An Apple Store in the state Georgia refused to sell an iPad to an American teenager because she spoke the Iranian language, Farsi, in the store. A student in the nearby city of Atlanta was also banned from buying an iPhone for the same reason, according to a report by local TV channel.
“I just can’t sell this to you. Our countries have such bad relations, and you're wearing clothing typical of that region,” 19-year-old Sahar Sabet was told after she tried to buy an iPad in her local Apple Store. She had been talking with her uncle in Farsi.
From what it appears, Apple did understand the laws while those in the actual store didn’t. She spoke to customer service and bought the machine online.
However, this does lead to something of a larger question. Many have dealt with exports of all sorts of things to countries where there might be export restrictions. Some of these items include nuclear materials, space equipment, military technology, etc., requiring everything from a simple license up to the type where they’re checking one's background from the last decade. Usually, there is always a let out in those license requirements. If you could buy it, then there was no requirement for a license.

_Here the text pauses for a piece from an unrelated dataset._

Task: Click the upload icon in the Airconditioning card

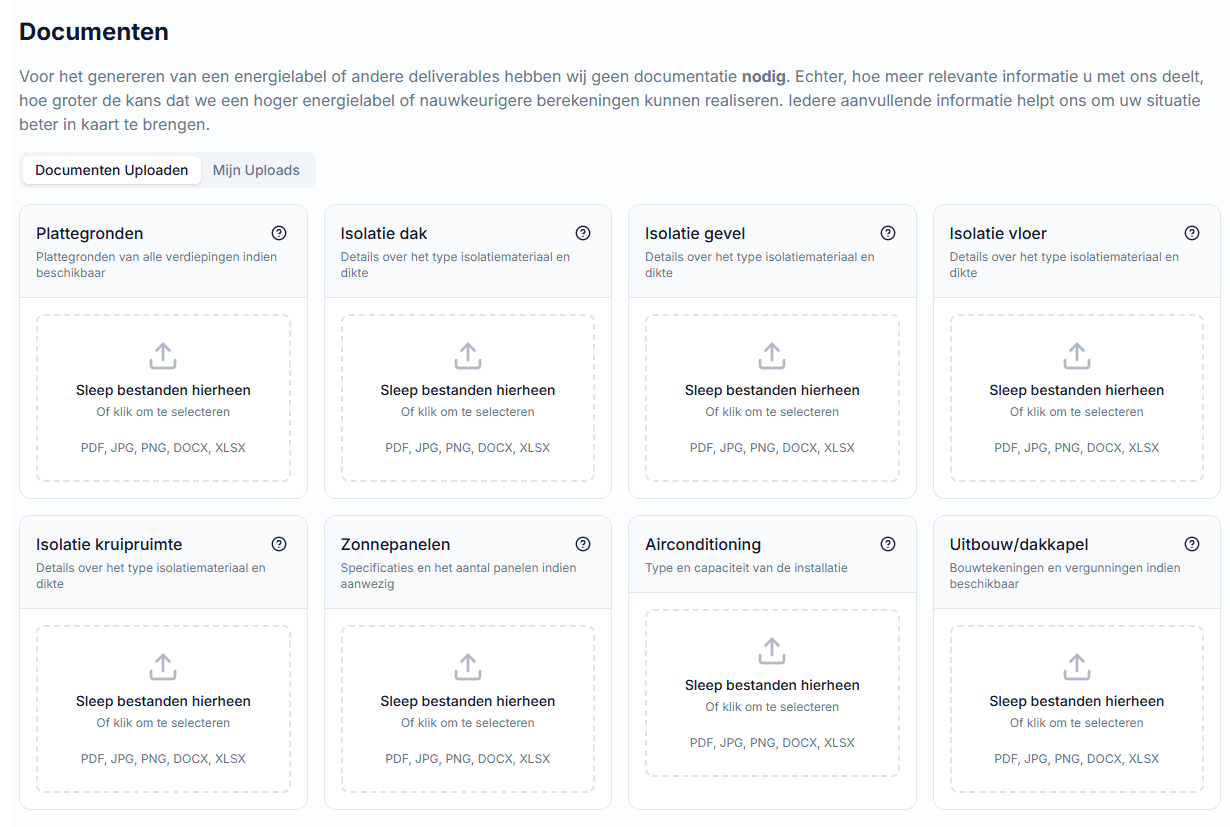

For the simple reason that it would be hectic to try and monitor tens or hundreds of thousands of computer shops to make sure that the Russians didn’t get an x386 machine, many choose not to investigate such matters further.
According to Apple, there is a "dire need" for licenses for their equipment. For some, it sounds an extraordinary waste of time to try and control retail outlets for common technologies. "It's just absurd in my opinion," says Amber, a marketing professional in Atlanta. "Companies, like Apple or Barnes and Noble, are always trying to find new ways to control the sale of their products. Welcome to the 21st century: the global market makes it easy to buy your products online."
Many understand that Iran is now under a total embargo from the US (and the EU one is getting almost as restrictive) and there may indeed be a place for controls on those traveling to the country. However, trying to control imports and exports at the level of retail outlets appears ridiculous to many Americans.
"It's very silly actually," commented John da Silva, an entrepreneur with an import-export business based in Baltimore. "But then the last decade hasn’t been notable for people being adult and sensible about security really, has it?"